What accounts for these differences in behavior and disposition? Well, world events for one. Social scientists will point to the differences between the easily dissatisfied Millennials and the hunkered-down pragmatic Gen Z’ers. One group saw their peaceful bubble abruptly burst with the 9/11 attacks. The younger Gen Z’ers have always lived in an unsteady world of warfare, Great Recessions and high unemployment.

But world events can only have so much influence, unless, of course, you have the misfortune of living in a refugee camp. A more likely culprit in shaping these two very different generations is the parents. The Millennials are products of Baby Boomer parenting and pot-smoking, flower-power idealism. These little tots were told the world revolved around them and they should chase their dreams.

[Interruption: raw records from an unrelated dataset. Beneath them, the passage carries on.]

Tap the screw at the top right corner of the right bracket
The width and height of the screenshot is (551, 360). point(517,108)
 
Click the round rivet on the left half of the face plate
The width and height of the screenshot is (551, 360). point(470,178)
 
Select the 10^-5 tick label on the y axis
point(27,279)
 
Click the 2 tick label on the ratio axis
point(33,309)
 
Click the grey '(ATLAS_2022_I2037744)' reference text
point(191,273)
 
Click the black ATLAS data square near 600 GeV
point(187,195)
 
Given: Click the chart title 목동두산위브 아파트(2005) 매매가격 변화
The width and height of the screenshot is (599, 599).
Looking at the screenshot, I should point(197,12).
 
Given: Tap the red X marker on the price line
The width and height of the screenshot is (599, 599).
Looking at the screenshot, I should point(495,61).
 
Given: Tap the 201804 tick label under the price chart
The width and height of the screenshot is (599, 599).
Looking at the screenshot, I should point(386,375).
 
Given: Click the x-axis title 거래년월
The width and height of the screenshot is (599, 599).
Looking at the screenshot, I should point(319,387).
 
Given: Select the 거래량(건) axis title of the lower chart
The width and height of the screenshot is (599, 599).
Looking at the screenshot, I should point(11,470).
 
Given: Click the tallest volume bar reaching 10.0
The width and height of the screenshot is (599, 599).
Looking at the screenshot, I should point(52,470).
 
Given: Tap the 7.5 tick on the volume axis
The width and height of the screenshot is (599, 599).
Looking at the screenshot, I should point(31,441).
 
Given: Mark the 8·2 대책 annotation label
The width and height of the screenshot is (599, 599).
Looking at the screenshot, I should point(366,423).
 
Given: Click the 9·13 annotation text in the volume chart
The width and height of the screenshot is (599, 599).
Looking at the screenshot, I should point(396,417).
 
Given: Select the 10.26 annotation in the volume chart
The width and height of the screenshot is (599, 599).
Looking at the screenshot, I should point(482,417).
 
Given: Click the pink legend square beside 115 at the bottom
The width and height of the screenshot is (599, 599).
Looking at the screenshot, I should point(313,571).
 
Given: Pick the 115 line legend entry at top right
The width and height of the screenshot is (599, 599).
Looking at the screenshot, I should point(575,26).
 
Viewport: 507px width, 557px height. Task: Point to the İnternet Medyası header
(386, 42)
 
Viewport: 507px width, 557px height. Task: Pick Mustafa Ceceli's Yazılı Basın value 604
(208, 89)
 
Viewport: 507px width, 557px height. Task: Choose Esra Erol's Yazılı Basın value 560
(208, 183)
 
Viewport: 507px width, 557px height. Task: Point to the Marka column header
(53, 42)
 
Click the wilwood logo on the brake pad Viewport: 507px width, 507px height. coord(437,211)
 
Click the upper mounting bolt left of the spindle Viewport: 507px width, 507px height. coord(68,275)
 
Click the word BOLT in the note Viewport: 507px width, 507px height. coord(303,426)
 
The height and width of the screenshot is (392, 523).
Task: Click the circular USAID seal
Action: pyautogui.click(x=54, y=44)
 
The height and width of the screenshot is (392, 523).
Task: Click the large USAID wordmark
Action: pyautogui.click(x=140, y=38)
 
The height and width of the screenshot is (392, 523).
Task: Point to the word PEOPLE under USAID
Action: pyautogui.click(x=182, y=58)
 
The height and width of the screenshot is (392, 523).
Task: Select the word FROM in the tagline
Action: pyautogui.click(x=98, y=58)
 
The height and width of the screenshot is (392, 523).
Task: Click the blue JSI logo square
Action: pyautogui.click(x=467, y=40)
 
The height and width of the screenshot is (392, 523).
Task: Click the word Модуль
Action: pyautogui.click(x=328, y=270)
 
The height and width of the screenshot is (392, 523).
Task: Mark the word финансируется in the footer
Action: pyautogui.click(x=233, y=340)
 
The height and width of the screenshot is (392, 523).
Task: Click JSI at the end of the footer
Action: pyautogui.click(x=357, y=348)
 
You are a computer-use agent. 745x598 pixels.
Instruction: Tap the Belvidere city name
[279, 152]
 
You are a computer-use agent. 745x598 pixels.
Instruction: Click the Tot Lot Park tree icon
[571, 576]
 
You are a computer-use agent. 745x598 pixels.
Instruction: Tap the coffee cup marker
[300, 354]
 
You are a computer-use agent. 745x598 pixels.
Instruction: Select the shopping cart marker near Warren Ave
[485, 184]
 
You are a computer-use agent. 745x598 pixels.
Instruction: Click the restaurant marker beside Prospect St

They received a trophy, so the canard goes, for simply showing up in life.

The Gen Z kids, on the other hand, were the offspring of Gen X’ers who, for the most part, worked hard, paid their dues and moved up into middle management. They filled their childrens’ heads with low expectations and a sizably reduced sense of entitlement. The result is a cautious, levelheaded bunch of independent worker bees.

But don’t generations and individuals evolve?

The communal hippie Baby Boomer no longer drives a Volkswagen mini-van, he drives a Lexus SUV. The hipster Millennial has moved out of her parents’ basement and into the suburbs. And might not the cautious Gen Z’er one day throw all caution to the wind? Of course!

What comes next?

So what comes after Generation Z?

“It will be a lot trickier to come up with consensus for the next one,” says Carmichael. “So many groups are competing to come up with the clever name. But I’m sure we’ll figure it out. At some point, it just becomes better to have one big name.”

Futurist and demographer Mark McCrinde is already calling anyone born after 2010 a part of “Generation Alpha.” Frankly, it sounds like the name of a sci-fi movie to me, but what do I know about naming generations? I had a hard enough time picking out middle names for my kids!